The problem - and the charm - of inclusivity is that it strips everything of meaning
Take the decision by Hunter Valley Grammar School in NSW, for instance, to rename its traditional Mother’s Day Stall a “Family Gift Stall”.
The decision, blasted by mums, was made “for inclusivity reasons”.
Well, isn’t everything about inclusivity these days?
The school explained that they wanted to avoid upsetting “some of the children from non-traditional families who have two dads or may not have a mum present in their lives.”
We can’t have Mothers Day! Why not? Well because you wouldn’t want to upset children, would you?
Do you hate kids?
So, because some children don’t have a mother, no children get to celebrate Mothers’ Day.
Instead, the school has replaced the specificity of Mothers’ Day with the banal generality of Family Day.
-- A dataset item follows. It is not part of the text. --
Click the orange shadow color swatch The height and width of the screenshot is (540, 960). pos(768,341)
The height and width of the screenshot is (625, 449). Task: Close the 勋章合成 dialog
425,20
Inclusivity is charming in that it purports to include everyone. Who wouldn’t support that?
Family Day - and by ‘family’ we mean any and every possible combination and arrangement of human beings you can possibly think of - guarantees that everyone is included.
The problem, of course, is that the event created to include everyone must be so broad that it effectively becomes meaningless.
If everything is a family, then nothing is a family.
Little wonder so many parents at Hunter Valley Grammar reckon “Happy Family Day” rings a little hollow.
Inclusivity argues that because some people can’t be including in something, everybody must be included in nothing.
It is a doctrine of the progressive left that appeals to people’s better angels, but only in order to strip meaning from everything.
Only when all boundaries have been erased, and all definitions made redundant, will the progressive left be contented.
Then, and only then, will they be free to do whatever they want, free of judgement and with nothing to remind them that they are standing with feet planted firmly in mid-air.
How dumb! So many children miss out on mothers, exactly as they miss out on fathers. That is life. Whoever looks after a child, be it grandmother, aunt or some other person, Mothers Day is still pertinent. You can bet by September, Fathers Day will have to be called by another name. Just leave it alone and stop changing everything!
Mothers, and later Fathers day were started to encourage children to appreciate and thank their parents who have done so much for them.
Even elderly people like the day to pause and give a silent thought and thanks for their long dead parents and all they did for them and for their love when they were young.